[Source]
— start —
But one of these elements - radioactive iodine - is only present for a short time.
HITOSHI KANAZAWA (VIA TRANSLATOR)
Right now, because about four months has passed, I predict the iodine has disappeared.
JIM AL-KHALILI
And that's because radioactive elements decay over time, eventually changing into stable, non-radioactive forms. It's the half life of an element that's a good measure of how quickly this happens.
HITOSHI KANAZAWA (VIA TRANSLATOR)
So only traces of caesium 137 and 134 are being detected.
JIM AL-KHALILI
So there will only be caesium in the soil. How dangerous is this? How long will it remain in the ground?
HITOSHI KANAZAWA
The half life of caesium is said to be close to 30 years. So for a long time, caesium will be the biggest problem.
JIM AL-KHALILI
Back in the lab, they found high levels of radiation in the top 2 and 1/2 centimetres of the soil. Other studies from nearby found levels more than 500 times higher than normal.
— end —
[Raw records]
— start —
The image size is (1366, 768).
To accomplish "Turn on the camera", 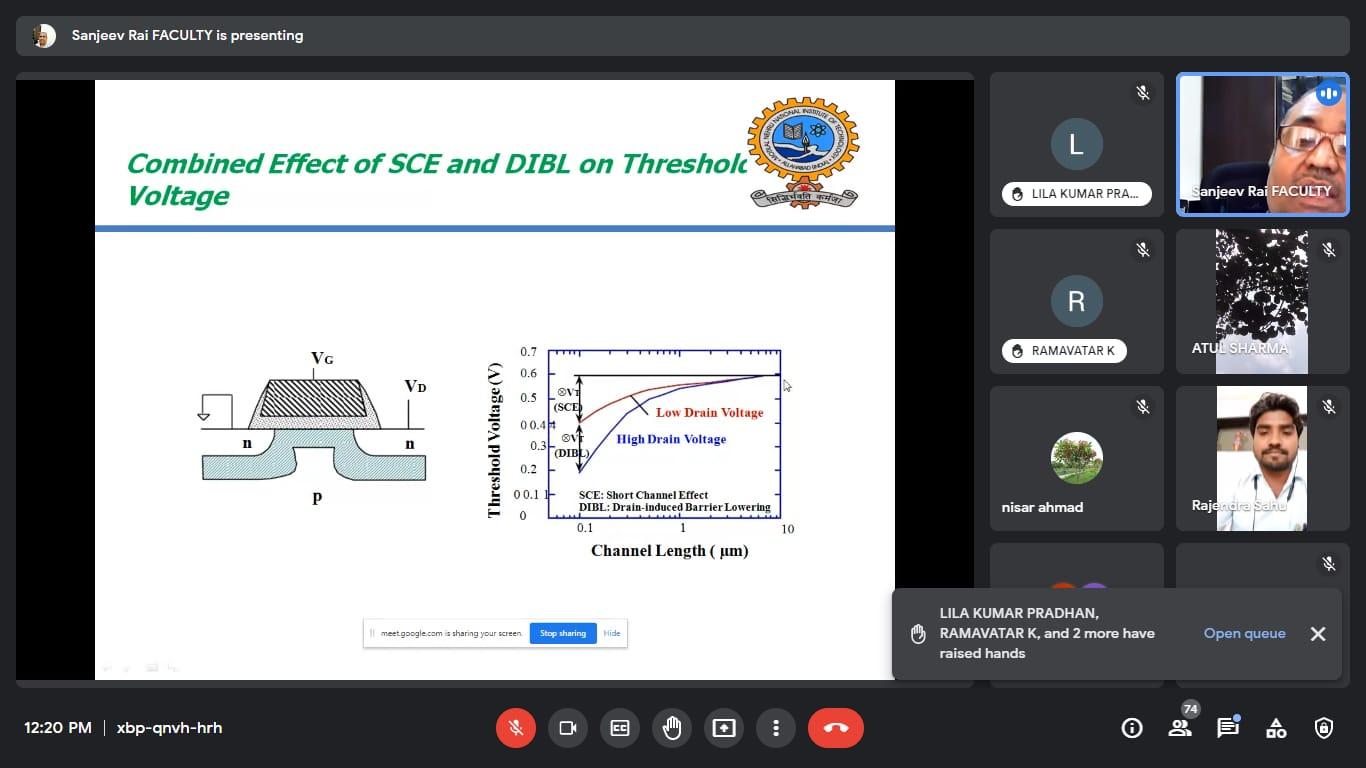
— end —
— start —
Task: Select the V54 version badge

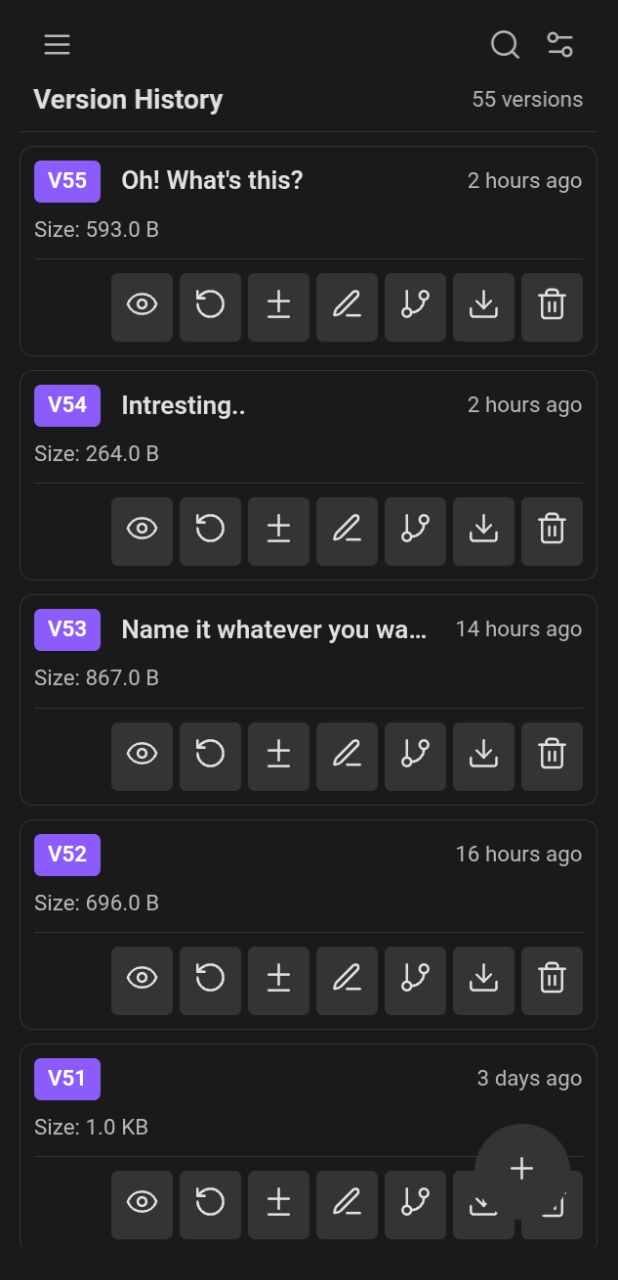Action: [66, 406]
— end —
[Task 1]
Answer these questions using the transcript about radioactive soil, with one line for each answer:
(a) About how much time had passed when Hitoshi Kanazawa predicted the iodine had disappeared?
(b) Which forms of caesium are being detected in traces?
(c) In what depth of soil did the lab find high levels of radiation?
[Task 2]
Summarize the transcript about radioactive soil in two sentences.
[Task 3]
Carry on with the transcript about radioactive soil, starting after its final line.

[Written reply 1]
(a) About four months.
(b) Caesium 137 and 134.
(c) The top 2 and 1/2 centimetres.

[Written reply 2]
Radioactive iodine is present for only a short time, so after about four months only traces of caesium 137 and 134 are detected in the soil, and caesium, with a half life close to 30 years, will be the biggest problem for a long time. The lab found high levels of radiation in the top 2 and 1/2 centimetres of soil, and other studies from nearby found levels more than 500 times higher than normal.

[Written reply 3]
Removing this topsoil here will be an expensive option. And Iitate isn't even in the exclusion zone. Recently, the Japanese government has been monitoring the radiation level across 50 sites inside the zone. They've set their safety limit at 20 millisieverts per year, which is the same limit as for people working in the nuclear industry in the UK. And what they've found is that 35 of the sites exceeded this level, and the highest reading was 500 millisieverts.
The tests will help decide whether these people can go home. The government has decided to keep the exclusion zone in place. But that's a more complex decision than it looks.
For perspective, you'd get around that level - 20 millisieverts a year - from two CT scans per year. On one hand, setting such a limit protects people's health effectively. But on the other, that comes at a cost - the upheaval of 78,000 lives.